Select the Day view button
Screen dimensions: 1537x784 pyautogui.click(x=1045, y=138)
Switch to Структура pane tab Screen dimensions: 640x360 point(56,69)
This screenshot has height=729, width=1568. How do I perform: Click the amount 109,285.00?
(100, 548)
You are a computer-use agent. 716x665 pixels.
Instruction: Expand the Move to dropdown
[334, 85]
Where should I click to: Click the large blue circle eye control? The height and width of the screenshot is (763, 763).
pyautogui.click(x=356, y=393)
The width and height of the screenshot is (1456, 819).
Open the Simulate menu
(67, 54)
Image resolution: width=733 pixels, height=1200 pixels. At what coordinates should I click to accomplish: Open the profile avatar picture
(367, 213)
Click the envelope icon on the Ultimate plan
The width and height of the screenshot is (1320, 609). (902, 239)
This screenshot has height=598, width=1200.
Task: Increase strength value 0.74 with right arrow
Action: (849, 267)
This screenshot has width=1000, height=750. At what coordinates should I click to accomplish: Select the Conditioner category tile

Exercise objective:
Word for word, copy the listing above in its entirety.

Response to this exercise:
Select the Day view button
Screen dimensions: 1537x784 pyautogui.click(x=1045, y=138)
Switch to Структура pane tab Screen dimensions: 640x360 point(56,69)
This screenshot has height=729, width=1568. How do I perform: Click the amount 109,285.00?
(100, 548)
You are a computer-use agent. 716x665 pixels.
Instruction: Expand the Move to dropdown
[334, 85]
Where should I click to: Click the large blue circle eye control? The height and width of the screenshot is (763, 763).
pyautogui.click(x=356, y=393)
The width and height of the screenshot is (1456, 819).
Open the Simulate menu
(67, 54)
Image resolution: width=733 pixels, height=1200 pixels. At what coordinates should I click to accomplish: Open the profile avatar picture
(367, 213)
Click the envelope icon on the Ultimate plan
The width and height of the screenshot is (1320, 609). (902, 239)
This screenshot has height=598, width=1200.
Task: Increase strength value 0.74 with right arrow
Action: (849, 267)
This screenshot has width=1000, height=750. At what coordinates should I click to accomplish: Select the Conditioner category tile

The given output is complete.